Rios didn’t make the postseason roster, but he did show why he’s an exciting hitting prospect.
What went wrong
Rios got off to a bit of a slow start, which was a little disappointing since his 2018 season was seen as a bit of a step back after a strong 2017 campaign. He had just a .219/.274/.385 batting line through the first two months of the Triple-A season (208 plate appearances). After May, though, Rios posted an OPS of 1.000 or better in every month, and that includes his time in the majors.
Stats: .277/.393/.617, 4 HR, 8 RBI, 10 R, 162 OPS+, 0.4 WAR (MLB)
Salary: Prorated league minimum ($152,173, per Cot’s)
Game of the Year
His best game, according to win probability added, came in San Diego on Sept. 25, when he hit a go-head pinch-hit home run in the seventh inning (.192 WPA). But his best game in which he started was in Miami on Aug. 14, which is fitting since he went to college at Florida International University in Miami. He went 3-for-4 with his first two MLB home runs, three RBIs and a walk for a .138 WPA.

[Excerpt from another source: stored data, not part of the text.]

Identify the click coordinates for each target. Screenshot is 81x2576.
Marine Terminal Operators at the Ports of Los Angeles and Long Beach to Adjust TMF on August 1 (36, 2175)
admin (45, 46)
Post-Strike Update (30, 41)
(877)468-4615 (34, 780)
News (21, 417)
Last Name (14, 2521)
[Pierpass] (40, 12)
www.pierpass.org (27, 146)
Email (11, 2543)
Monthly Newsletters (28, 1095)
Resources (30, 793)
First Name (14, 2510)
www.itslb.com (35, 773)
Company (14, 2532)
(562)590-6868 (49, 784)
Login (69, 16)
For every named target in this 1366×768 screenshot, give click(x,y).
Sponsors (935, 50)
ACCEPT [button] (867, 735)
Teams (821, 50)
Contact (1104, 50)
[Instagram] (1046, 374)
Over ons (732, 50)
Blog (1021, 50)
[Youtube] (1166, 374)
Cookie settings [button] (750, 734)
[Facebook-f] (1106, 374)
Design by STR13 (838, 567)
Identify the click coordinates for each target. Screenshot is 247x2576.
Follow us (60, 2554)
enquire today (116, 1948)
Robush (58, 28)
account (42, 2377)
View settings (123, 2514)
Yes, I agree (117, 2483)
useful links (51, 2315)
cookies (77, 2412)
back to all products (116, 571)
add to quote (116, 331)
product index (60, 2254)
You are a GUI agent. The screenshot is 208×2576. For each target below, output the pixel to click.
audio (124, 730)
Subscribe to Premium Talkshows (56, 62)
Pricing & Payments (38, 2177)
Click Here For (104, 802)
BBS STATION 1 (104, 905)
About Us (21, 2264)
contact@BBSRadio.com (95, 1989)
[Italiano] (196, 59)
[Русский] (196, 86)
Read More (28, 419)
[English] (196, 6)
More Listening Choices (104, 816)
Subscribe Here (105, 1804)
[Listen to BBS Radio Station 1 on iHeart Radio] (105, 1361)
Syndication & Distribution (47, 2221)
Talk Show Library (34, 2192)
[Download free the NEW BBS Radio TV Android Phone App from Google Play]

As for his minor-league games, two stood out most to me: The aforementioned five-RBI performance in his final Triple-A game of the season on Sept. 2. He went 2-for-3 with a home run and two walks. The other that stood out was a game on July 30. He went 1-for-1 with a three-run homer and four (unintentional) walks. This stands out because Rios’ biggest flaw as a hitter is that he doesn’t walk a lot. In 2019, he raised his walk rate in the minors by almost three percentage points and walked nine times in 56 MLB plate appearances. The latter is a small sample size, but if he can be more patient while maintaining his power, he could go to the next level as a hitter.
Rios isn’t arbitration-eligible until 2023 and isn’t a free agent until after the 2025 season. He could also be part of an offseason trade, but if not, he’ll be with the Dodgers for quite a while.